Discover Orpheus and Eurydice

Gluck‘s elegant eighteenth-century account of the Orpheus myth is filled with sublime melodies and numerous dance episodes.

The gods agree to let Orpheus rescue his wife, Eurydice, from the underworld, but there is a catch. To be together again, he must lead her out without turning to look back at her or explain the reason why, or she will be lost from him forever.



Act I

Eurydice is dead. The mourners depart and the bereaved Orpheus is left to call to his wife, but only an echo answers him. He can take no more, and grief gives way to anger. He resolves to journey to the Underworld and reclaim Eurydice from the dead.

Love appears and tells Eurydice that he has permission to enter the forbidden kingdom of the dead. If he uses the power of music to placate the Underworld’s inhabitants, Eurydice and he will be united once more. However, a condition is imposed: Orpheus must not look at his wife until they have returned to the surface; otherwise, she will be lost to him forever. He foresees Eurydice’s anxiety and distress at such behaviour at their reunion. He prepares himself for his journey.

Act II

Orpheus stands on the forbidding threshold of the Underworld. His sublime singing beguiles those dispossessed beings he meets and eventually they allow him to continue on his way.
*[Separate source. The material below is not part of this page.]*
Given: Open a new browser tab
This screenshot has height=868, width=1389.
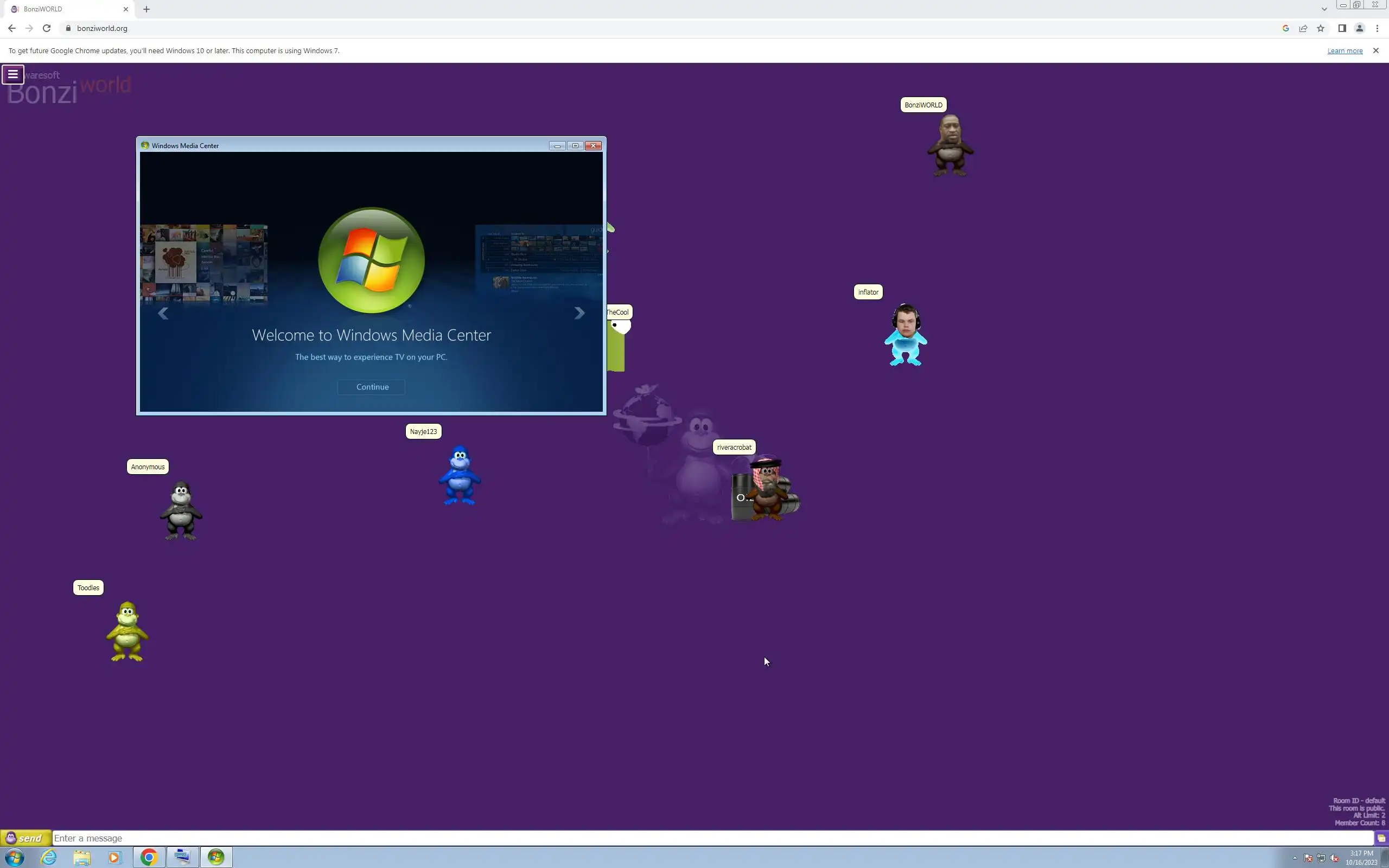Looking at the screenshot, I should click(x=146, y=9).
Eurydice and the other Blessed Spirits are seen in the tranquil haven of the Elysian Fields. Orpheus marvels at the radiant, other-worldly calm of the surroundings. Eurydice is restored to him, but he is careful not to look at her.

Act IV

As they make their return from the Underworld, Orpheus urges Eurydice to hurry up and follow him. She cannot comprehend his uncharacteristically impatient behaviour, and rebukes him for his apparent indifference to her. Feeling weak from the demands of the journey and convinced Orpheus no longer loves her, Eurydice is close to collapsing. Orpheus succumbs to temptation, turns to look at her and she dies immediately. He inveighs against such cruelty, acknowledges it is his fault, and laments once again the death of his beloved wife.

Inconsolable at his irrecoverable loss, Orpheus prepares to kill himself. He is interrupted by Love, who declares that Orpheus has shown more than enough proof of his fidelity and that Eurydice will be restored to him at once. Together with their friends, Orpheus and Eurydice celebrate their reunion and the power of love.